Exercise goal:
Would you retype every entry that follows without altering a word?

Records for this exercise:
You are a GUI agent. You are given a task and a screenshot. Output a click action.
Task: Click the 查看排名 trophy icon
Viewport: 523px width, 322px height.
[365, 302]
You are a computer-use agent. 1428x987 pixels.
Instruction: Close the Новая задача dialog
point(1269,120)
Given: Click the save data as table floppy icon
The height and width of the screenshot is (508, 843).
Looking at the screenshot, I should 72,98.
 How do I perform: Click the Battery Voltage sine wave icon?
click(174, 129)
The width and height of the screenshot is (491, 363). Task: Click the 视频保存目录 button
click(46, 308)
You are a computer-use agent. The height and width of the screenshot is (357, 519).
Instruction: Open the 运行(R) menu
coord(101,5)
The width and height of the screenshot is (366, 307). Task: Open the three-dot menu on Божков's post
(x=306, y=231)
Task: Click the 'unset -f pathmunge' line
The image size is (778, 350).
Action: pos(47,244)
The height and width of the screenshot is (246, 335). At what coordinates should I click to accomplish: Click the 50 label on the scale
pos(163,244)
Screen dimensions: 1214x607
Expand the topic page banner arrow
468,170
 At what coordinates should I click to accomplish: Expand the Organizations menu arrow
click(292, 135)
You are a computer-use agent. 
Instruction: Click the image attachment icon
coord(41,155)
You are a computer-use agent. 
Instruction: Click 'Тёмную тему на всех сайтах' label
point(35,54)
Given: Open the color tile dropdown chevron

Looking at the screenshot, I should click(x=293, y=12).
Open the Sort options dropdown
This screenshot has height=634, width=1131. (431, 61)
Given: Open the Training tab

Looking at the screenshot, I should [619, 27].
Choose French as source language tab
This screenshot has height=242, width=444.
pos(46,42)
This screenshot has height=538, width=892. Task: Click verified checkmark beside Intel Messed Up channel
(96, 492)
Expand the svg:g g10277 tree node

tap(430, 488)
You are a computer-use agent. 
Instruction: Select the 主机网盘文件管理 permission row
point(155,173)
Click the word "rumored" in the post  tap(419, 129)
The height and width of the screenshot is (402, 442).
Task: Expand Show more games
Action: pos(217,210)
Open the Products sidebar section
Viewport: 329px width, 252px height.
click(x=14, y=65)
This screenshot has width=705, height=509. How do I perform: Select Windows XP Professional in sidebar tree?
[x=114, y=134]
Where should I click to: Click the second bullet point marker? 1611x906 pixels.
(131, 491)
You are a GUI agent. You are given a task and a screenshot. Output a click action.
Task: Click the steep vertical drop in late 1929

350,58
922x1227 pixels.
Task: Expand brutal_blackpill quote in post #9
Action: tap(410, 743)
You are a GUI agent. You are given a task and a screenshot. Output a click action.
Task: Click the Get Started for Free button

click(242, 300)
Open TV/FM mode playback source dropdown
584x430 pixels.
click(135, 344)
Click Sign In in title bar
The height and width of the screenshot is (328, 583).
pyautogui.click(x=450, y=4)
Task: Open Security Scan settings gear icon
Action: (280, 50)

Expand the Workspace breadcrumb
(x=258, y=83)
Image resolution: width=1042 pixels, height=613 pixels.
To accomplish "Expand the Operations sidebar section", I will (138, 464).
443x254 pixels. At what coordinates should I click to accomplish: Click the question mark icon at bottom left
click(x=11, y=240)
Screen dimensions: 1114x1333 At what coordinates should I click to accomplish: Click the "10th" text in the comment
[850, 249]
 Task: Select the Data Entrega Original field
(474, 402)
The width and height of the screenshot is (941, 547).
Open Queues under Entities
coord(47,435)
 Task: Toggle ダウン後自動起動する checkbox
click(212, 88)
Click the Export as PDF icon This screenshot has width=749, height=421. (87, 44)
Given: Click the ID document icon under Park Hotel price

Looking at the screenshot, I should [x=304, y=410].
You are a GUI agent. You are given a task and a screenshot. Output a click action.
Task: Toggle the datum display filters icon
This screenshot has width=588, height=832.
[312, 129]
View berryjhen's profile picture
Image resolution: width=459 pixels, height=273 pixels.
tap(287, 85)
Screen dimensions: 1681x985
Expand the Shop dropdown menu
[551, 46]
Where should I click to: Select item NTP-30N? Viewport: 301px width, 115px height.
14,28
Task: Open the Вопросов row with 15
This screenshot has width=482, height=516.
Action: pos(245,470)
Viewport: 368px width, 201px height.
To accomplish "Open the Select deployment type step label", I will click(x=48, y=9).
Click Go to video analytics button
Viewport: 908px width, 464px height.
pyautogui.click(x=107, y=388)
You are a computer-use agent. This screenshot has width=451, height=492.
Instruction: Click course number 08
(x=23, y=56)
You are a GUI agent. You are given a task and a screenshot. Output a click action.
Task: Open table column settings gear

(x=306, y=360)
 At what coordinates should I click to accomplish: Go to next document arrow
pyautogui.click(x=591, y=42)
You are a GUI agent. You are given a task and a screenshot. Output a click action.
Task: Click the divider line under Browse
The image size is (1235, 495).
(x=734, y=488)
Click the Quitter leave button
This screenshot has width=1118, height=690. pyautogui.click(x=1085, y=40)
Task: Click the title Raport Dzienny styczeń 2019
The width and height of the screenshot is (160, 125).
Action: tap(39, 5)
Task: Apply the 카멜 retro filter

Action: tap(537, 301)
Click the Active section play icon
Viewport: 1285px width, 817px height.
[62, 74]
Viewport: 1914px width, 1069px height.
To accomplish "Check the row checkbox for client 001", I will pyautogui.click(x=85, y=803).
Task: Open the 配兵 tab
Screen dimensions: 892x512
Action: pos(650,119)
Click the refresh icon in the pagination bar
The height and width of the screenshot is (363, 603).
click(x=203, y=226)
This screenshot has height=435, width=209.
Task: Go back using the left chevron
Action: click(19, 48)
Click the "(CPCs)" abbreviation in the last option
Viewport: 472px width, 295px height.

Response to the exercise:
You are a GUI agent. You are given a task and a screenshot. Output a click action.
Task: Click the 查看排名 trophy icon
Viewport: 523px width, 322px height.
[365, 302]
You are a computer-use agent. 1428x987 pixels.
Instruction: Close the Новая задача dialog
point(1269,120)
Given: Click the save data as table floppy icon
The height and width of the screenshot is (508, 843).
Looking at the screenshot, I should 72,98.
 How do I perform: Click the Battery Voltage sine wave icon?
click(174, 129)
The width and height of the screenshot is (491, 363). Task: Click the 视频保存目录 button
click(46, 308)
You are a computer-use agent. The height and width of the screenshot is (357, 519).
Instruction: Open the 运行(R) menu
coord(101,5)
The width and height of the screenshot is (366, 307). Task: Open the three-dot menu on Божков's post
(x=306, y=231)
Task: Click the 'unset -f pathmunge' line
The image size is (778, 350).
Action: pos(47,244)
The height and width of the screenshot is (246, 335). At what coordinates should I click to accomplish: Click the 50 label on the scale
pos(163,244)
Screen dimensions: 1214x607
Expand the topic page banner arrow
468,170
 At what coordinates should I click to accomplish: Expand the Organizations menu arrow
click(292, 135)
You are a computer-use agent. 
Instruction: Click the image attachment icon
coord(41,155)
You are a computer-use agent. 
Instruction: Click 'Тёмную тему на всех сайтах' label
point(35,54)
Given: Open the color tile dropdown chevron

Looking at the screenshot, I should click(x=293, y=12).
Open the Sort options dropdown
This screenshot has height=634, width=1131. (431, 61)
Given: Open the Training tab

Looking at the screenshot, I should [619, 27].
Choose French as source language tab
This screenshot has height=242, width=444.
pos(46,42)
This screenshot has height=538, width=892. Task: Click verified checkmark beside Intel Messed Up channel
(96, 492)
Expand the svg:g g10277 tree node

tap(430, 488)
You are a computer-use agent. 
Instruction: Select the 主机网盘文件管理 permission row
point(155,173)
Click the word "rumored" in the post  tap(419, 129)
The height and width of the screenshot is (402, 442).
Task: Expand Show more games
Action: pos(217,210)
Open the Products sidebar section
Viewport: 329px width, 252px height.
click(x=14, y=65)
This screenshot has width=705, height=509. How do I perform: Select Windows XP Professional in sidebar tree?
[x=114, y=134]
Where should I click to: Click the second bullet point marker? 1611x906 pixels.
(131, 491)
You are a GUI agent. You are given a task and a screenshot. Output a click action.
Task: Click the steep vertical drop in late 1929

350,58
922x1227 pixels.
Task: Expand brutal_blackpill quote in post #9
Action: tap(410, 743)
You are a GUI agent. You are given a task and a screenshot. Output a click action.
Task: Click the Get Started for Free button

click(242, 300)
Open TV/FM mode playback source dropdown
584x430 pixels.
click(135, 344)
Click Sign In in title bar
The height and width of the screenshot is (328, 583).
pyautogui.click(x=450, y=4)
Task: Open Security Scan settings gear icon
Action: (280, 50)

Expand the Workspace breadcrumb
(x=258, y=83)
Image resolution: width=1042 pixels, height=613 pixels.
To accomplish "Expand the Operations sidebar section", I will (138, 464).
443x254 pixels. At what coordinates should I click to accomplish: Click the question mark icon at bottom left
click(x=11, y=240)
Screen dimensions: 1114x1333 At what coordinates should I click to accomplish: Click the "10th" text in the comment
[850, 249]
 Task: Select the Data Entrega Original field
(474, 402)
The width and height of the screenshot is (941, 547).
Open Queues under Entities
coord(47,435)
 Task: Toggle ダウン後自動起動する checkbox
click(212, 88)
Click the Export as PDF icon This screenshot has width=749, height=421. (87, 44)
Given: Click the ID document icon under Park Hotel price

Looking at the screenshot, I should [x=304, y=410].
You are a GUI agent. You are given a task and a screenshot. Output a click action.
Task: Toggle the datum display filters icon
This screenshot has width=588, height=832.
[312, 129]
View berryjhen's profile picture
Image resolution: width=459 pixels, height=273 pixels.
tap(287, 85)
Screen dimensions: 1681x985
Expand the Shop dropdown menu
[551, 46]
Where should I click to: Select item NTP-30N? Viewport: 301px width, 115px height.
14,28
Task: Open the Вопросов row with 15
This screenshot has width=482, height=516.
Action: pos(245,470)
Viewport: 368px width, 201px height.
To accomplish "Open the Select deployment type step label", I will click(x=48, y=9).
Click Go to video analytics button
Viewport: 908px width, 464px height.
pyautogui.click(x=107, y=388)
You are a computer-use agent. This screenshot has width=451, height=492.
Instruction: Click course number 08
(x=23, y=56)
You are a GUI agent. You are given a task and a screenshot. Output a click action.
Task: Open table column settings gear

(x=306, y=360)
 At what coordinates should I click to accomplish: Go to next document arrow
pyautogui.click(x=591, y=42)
You are a GUI agent. You are given a task and a screenshot. Output a click action.
Task: Click the divider line under Browse
The image size is (1235, 495).
(x=734, y=488)
Click the Quitter leave button
This screenshot has width=1118, height=690. pyautogui.click(x=1085, y=40)
Task: Click the title Raport Dzienny styczeń 2019
The width and height of the screenshot is (160, 125).
Action: tap(39, 5)
Task: Apply the 카멜 retro filter

Action: tap(537, 301)
Click the Active section play icon
Viewport: 1285px width, 817px height.
[62, 74]
Viewport: 1914px width, 1069px height.
To accomplish "Check the row checkbox for client 001", I will pyautogui.click(x=85, y=803).
Task: Open the 配兵 tab
Screen dimensions: 892x512
Action: pos(650,119)
Click the refresh icon in the pagination bar
The height and width of the screenshot is (363, 603).
click(x=203, y=226)
This screenshot has height=435, width=209.
Task: Go back using the left chevron
Action: click(19, 48)
Click the "(CPCs)" abbreviation in the last option
Viewport: 472px width, 295px height.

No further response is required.